Regulation of growth by light. How phytochrome operates?

you are: Regulation of growth by light

As in vegetative cages it is a little phytochrome and the small quantities of energy absorbed by this pigment, can cause the big physiological shifts, it is obvious that primary absorption of photons should be connected with cellular reaction by any mechanism of strengthening. Such mechanism could include management of function of genes, activity of enzymes, properties of membranes or the maintenance of such substances as the hormones, which are effective in minute quantities. All these processes, probably, take place in certain situations, but, judging by the newest data, ' the basic ' process which can result in all the rest, probably, regulation of functions of membranes is.

Ontogenetichesky reactions, such as initsiatsija flowerings, germination of seeds and deetioljatsija, undoubtedly, are connected with radical shifts in himizme, structure and function of vegetative cages. These shifts in turn depend on change of activity of many enzymes, and also from synthesis of new enzymes. As enzymes represent fibers and their synthesis is defined by translation and transcription processes, the condition fi-_ tohroma should influence or on any one of these processes, or on both. We do not know, how phytochrome carries out this influence. It could contact nuclear hromatinom, having thus direct influence on synthesis RNK and the squirrel; its influence could be and more thin, probably, connected with changes in kompartmentatsii ions in a cage and as consequence - in fiber synthesis. However the control of albuminous synthesis - not a unique way of action of phytochrome as many processes regulated by phytochrome do not depend on synthesis of fiber and are carried out too quickly.

As it is known, vegetative hormones quickly move on a plant and are effective in very small quantities. Consequences of transformations of phytochrome could be connected with synthesis or destruction of hormones or with their liberation or linkage. Apparently, any of these processes could occur quickly enough that it has allowed to explain even almost instant action of phytochrome. Synthesis or hormone splitting could be result direct fermentativnogo actions of Fdk or influence of Fdk on activity synthetic or gidroliticheskih the enzymes existing to an irradiation in a kind ' profermentov '. Linkage or liberation of hormones in places of their functioning or storage could result from updating of such places phytolame Fdk.

The Maintenance of four various hormones (gibberellinov, tsitokininov, etilena and auksina) in fabrics of the plants which have been grown up in the dark, quickly changes after a short irradiation red light whereas level of the fifth (abstsizovoj acids) changes at long influence of red light. As on gibberelliny, tsitokininy and etilen it is possible to remove influence of red light distant red light, a photoreceptor for these effects, undoubtedly, phytochrome serves. Fdk raises level gibberellinov and tsitokininov and reduces the maintenance auksina and etilena. Changes in the maintenance gibberellinov are most in details studied on etioplastah (plastidy from the fabrics which have been grown up in the dark), allocated of barley leaves. Short influence by red light after allocation causes a fast exit gibberellina from plastidy and slower increase of level of the hormone, connected, probably, with its synthesis. Fast effects, possibly, are caused by change of permeability of a membrane etioplasta. Red light or gibberellin causes in barley raskruchivanie leaves.

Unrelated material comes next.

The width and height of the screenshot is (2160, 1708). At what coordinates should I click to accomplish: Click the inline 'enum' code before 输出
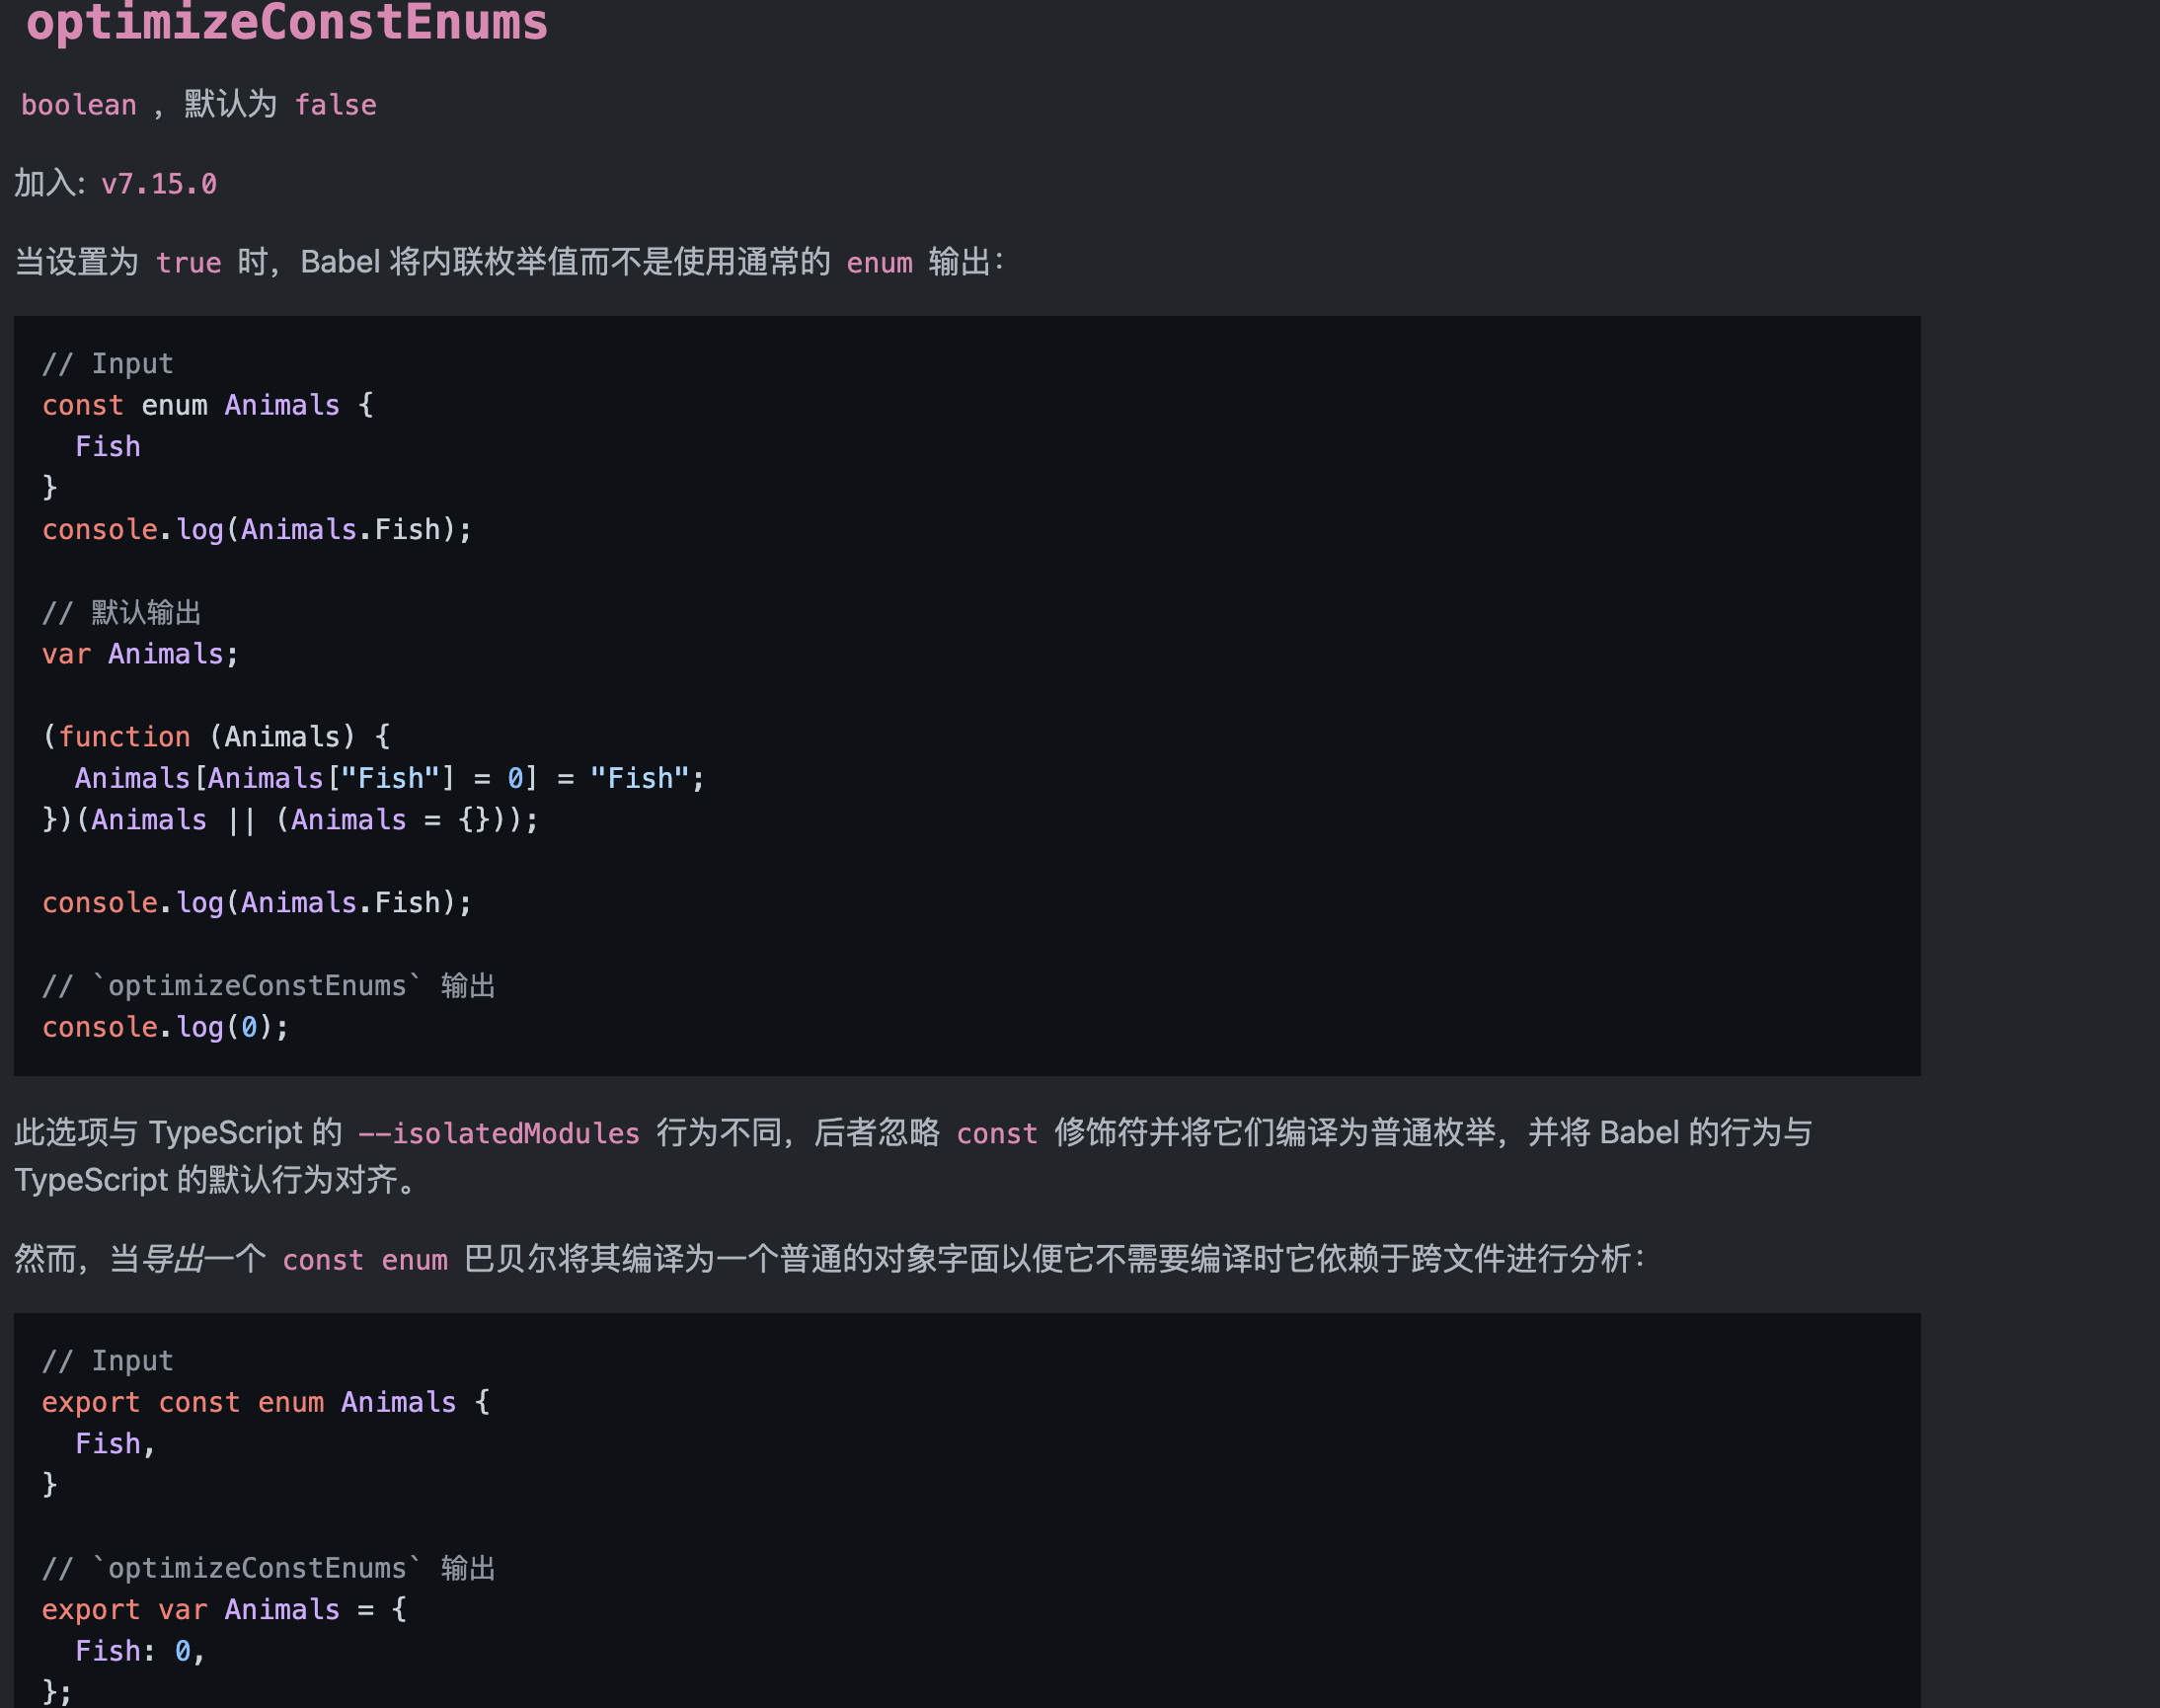point(879,263)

Numerous other fast effects of transformation of phytochrome too most likely are connected with changes in structure and function of membranes. To these effects in ' an attraction ' tips of roots of barley or masha changes concern negatively charged surface (fig. 11.17), changes in transmembrannom electric potential of cages and in ' sleepy movements ' leaves of some plants (fig. 11.18) which in turn depend on changes in movement of ions. As all these processes quickly react to a short irradiation red and distant red light, they, undoubtedly, can be result of changes of properties of membranes.

The Hypothesis that phytochrome operates ' and level of membranes, is supported also with direct demonstration of inclusion of phytochrome and its functioning in artificial lipidnyh membranes (see gl. 2). The irradiation of such membranes red and distant red light causes the big changes in their electric resistance (rice 11.19). It speaks well for that.

That konformatsionnye changes hromofora phytochrome can change simultaneously and membrane structure. Other, slower and remote effects of phytochrome, such as activation of genes and ontogeneticheskie changes, possibly, can be a consequence of this initiating event; but it is possible that phytochrome operates at once not in one direction. As we will see in the following chapter, not all reactions supervised by phytochrome are localised within one cage; in certain cases the irradiation of one part of a plant influences development of the bodies which are on some distance. The certain reactions of this kind supervised by phytochrome, occur in etiolirovannyh fabrics, but the vivid examples concern a photoperiodic induction of flowering, klubneobrazovanija and rest (see gl. 12). Any hypothesis about the mechanism of action of phytochrome should explain not only local, but also spatially remote reactions.